Concepts & Architecture

Introduction

With the XOR Secret Computing© Platform, you can perform secure evaluation of functions across multiple private data sources, cryptographically guaranteeing that no information is shared between the data sources and that the analyst conducting the computation only sees the output of the function without revealing the private inputs. This proprietary platform is built on our patent pending Secure Multiparty Computation (MPC) protocol that enables fast performance with high-precision real-valued functions.

With the XOR you can do privacy-preserving analytics and machine learning to meet compliance requirements, maintain customer confidentiality, work with other departments’ and organizations’ sensitive data, even create a platform for third parties to train their own models on your data without seeing it (or vice versa). Meet the new world of Private A.I.

Privacy-preserving computing allows multiple parties to evaluate a function over its inputs while keeping the inputs private and revealing only the output of the function and nothing else.

The XOR Secret Computing© Platform is based on a scalable Secure Multiparty Computation (MPC) protocol for evaluating real-valued functions. The protocol is based on secret sharing and approximation of real-valued functions by Fourier series. For full technical details on the protocol, we refer to our paper.

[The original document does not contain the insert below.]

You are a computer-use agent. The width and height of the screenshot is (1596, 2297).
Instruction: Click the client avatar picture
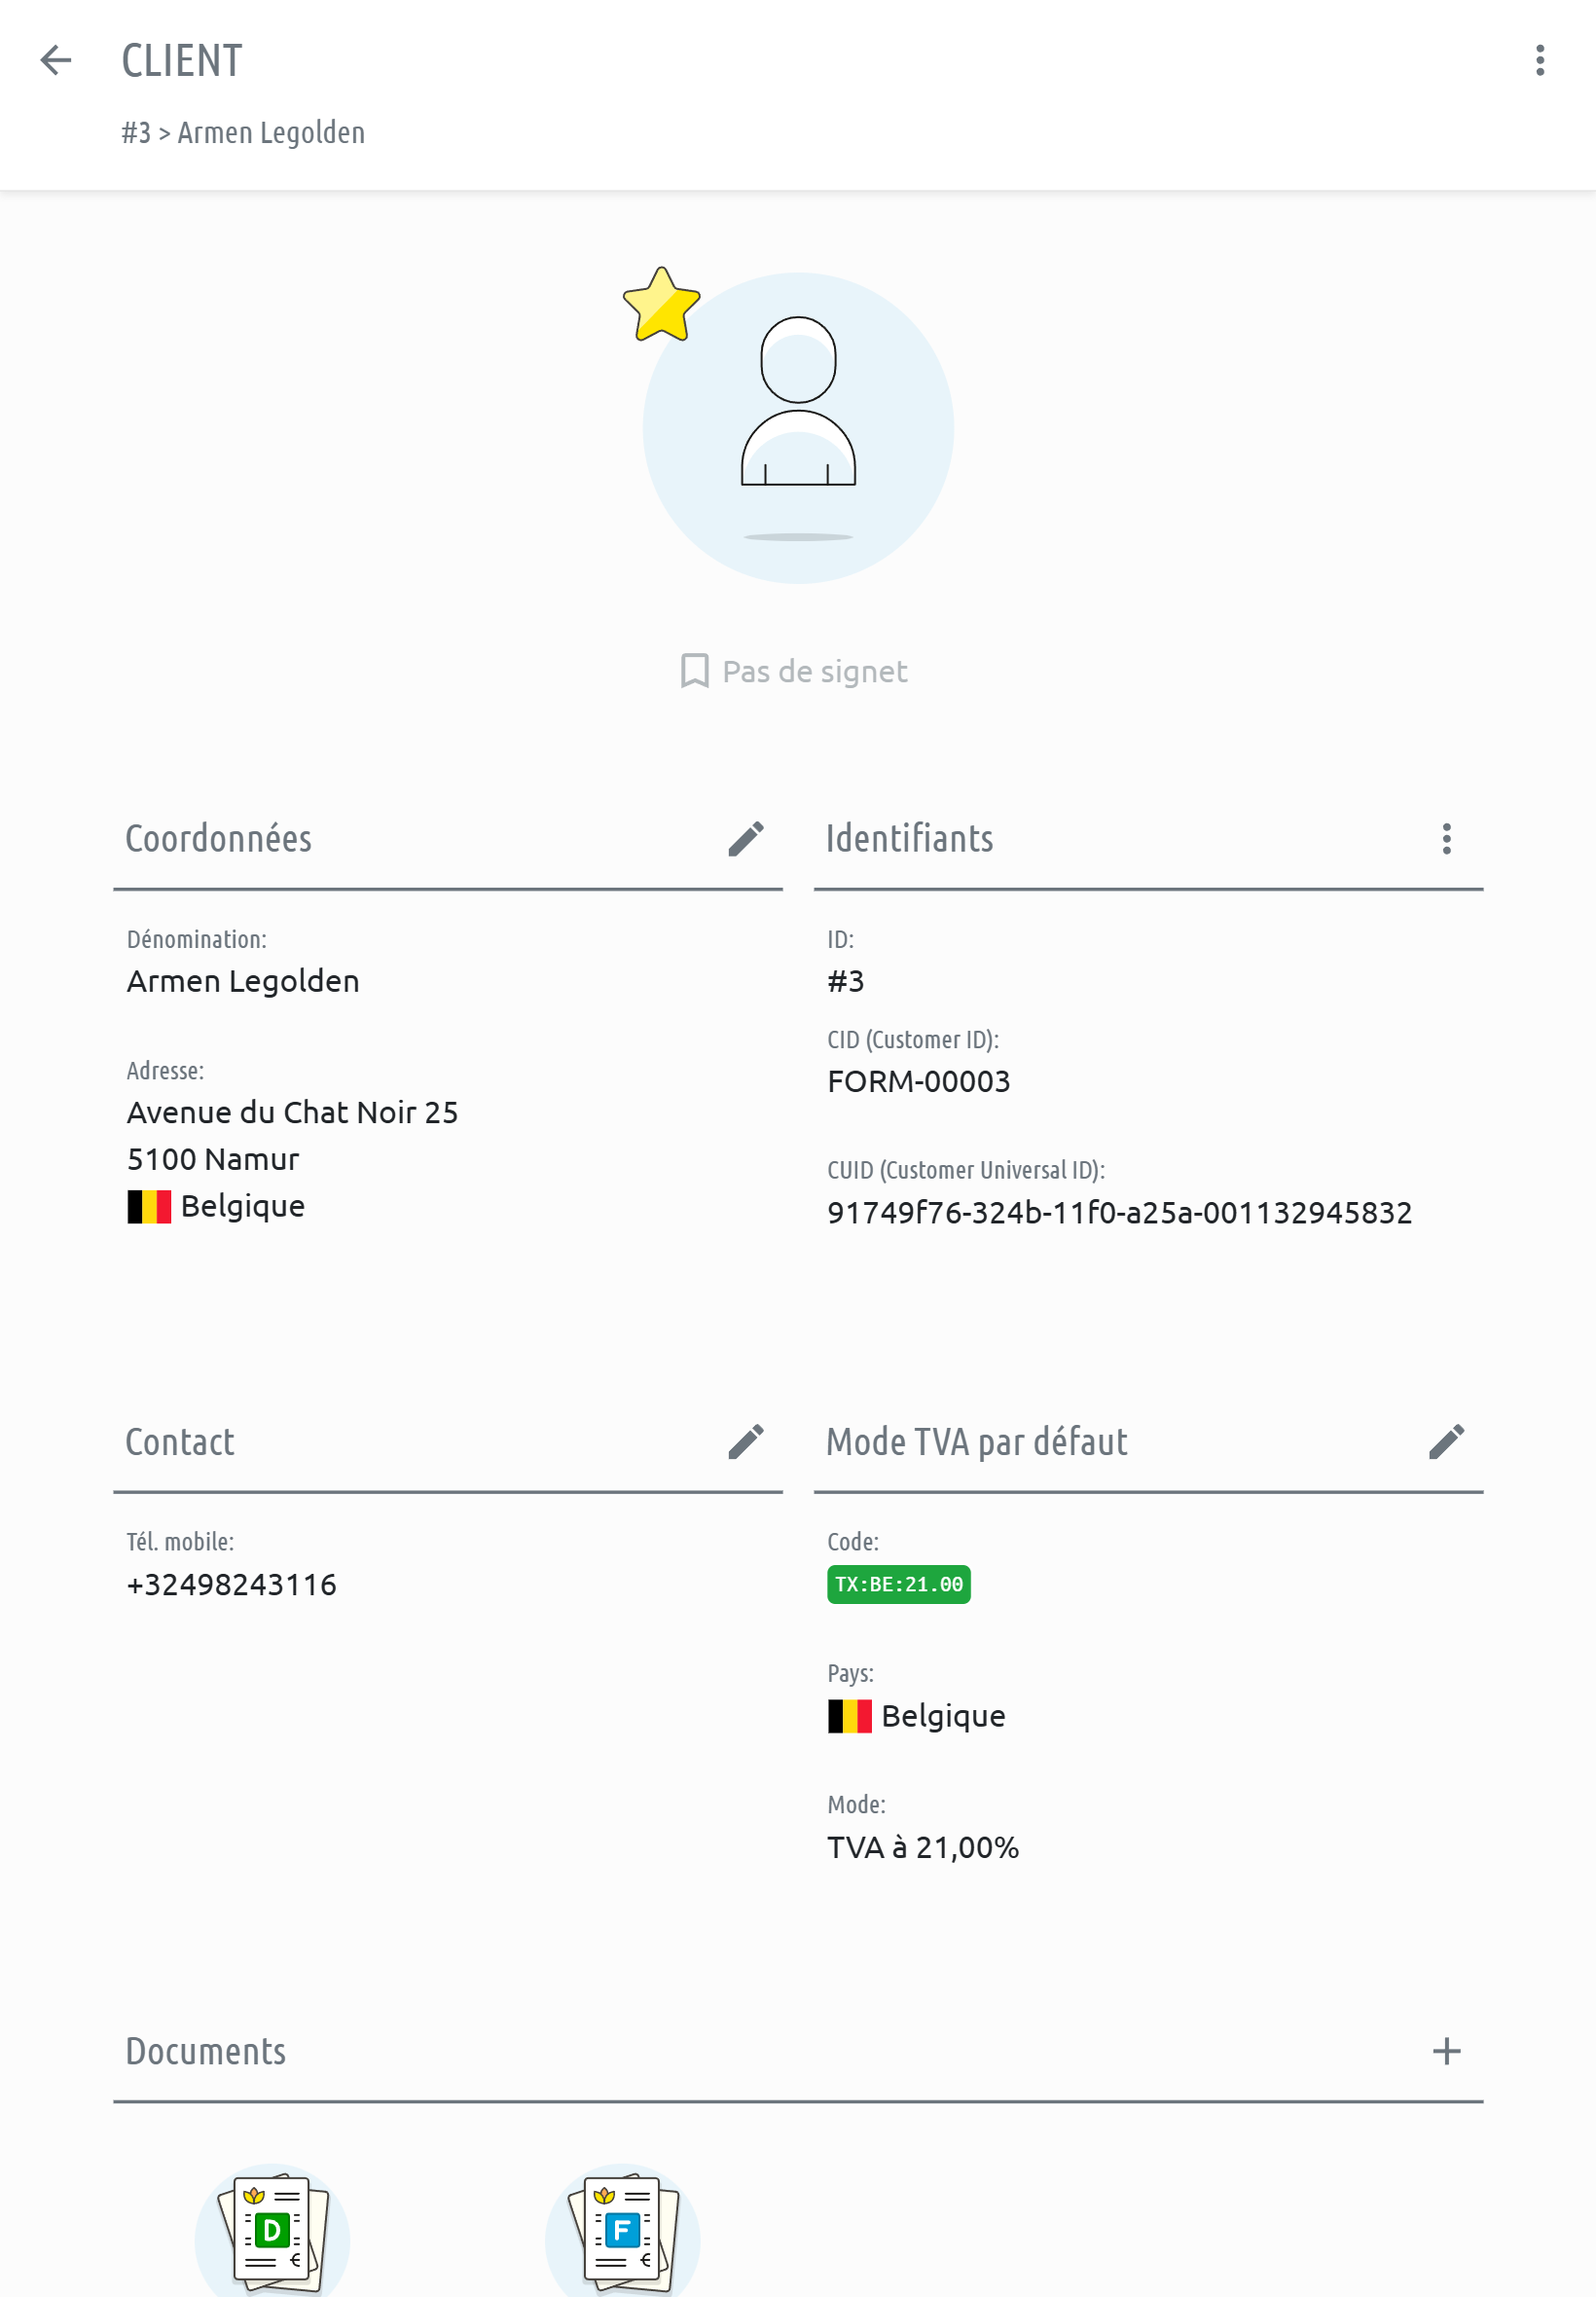(798, 428)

The security model for MPC used is full threshold, honest-but-curious dealer with uniformly distributed masking, thus providing information-theoretic security.

Components & Requirements

Product Architecture

Sensitive data never leaves each data source; only random numbers are exchanged between the XOR Machines. For more on the security assumptions, see Security Considerations and Best Practices.

XOR Service

Hosted by Inpher, the XOR Service is responsible for compiling the circuits submitted by the data analyst as well as generating random auxiliary data used for the computation. The XOR Service never sees any customer data!

XOR Machine

Each data owner runs a virtual machine (VM) known as XOR Machine (docker image or software package) within their privacy zone on any available infrastructure such as private-cloud, on-prem server, desktop computer or laptop. For simplicity the data owner can either manually export their data (e.g from Excel, RDBMS) as a csv into a folder mounted on the XOR Machine or directly connect the XOR Machine to a RDBMS using an ODBC connector and query the database directly. The XOR Machines will execute on the plaintext functions within the privacy zone and switch to the XOR MPC protocol when privacy preserving aggregate computations have to be performed. In the latter case, only secret-shared data is exchanged between the computing parties.

Analyst Platform

Data analysts interact with XOR through the Analyst Platform which exposes the XOR API's. The XOR API's can be used either through a web application providing a graphical user interface, a python library (XOR-py) or directly through a REST API interface. Using the Analyst Platform, the analyst can browse and select available private datasets, compose distributed datasets, and run private computations on these distributed datasets either retrieving the results or keeping the results stored as encrypted secret shares on each XOR Machine.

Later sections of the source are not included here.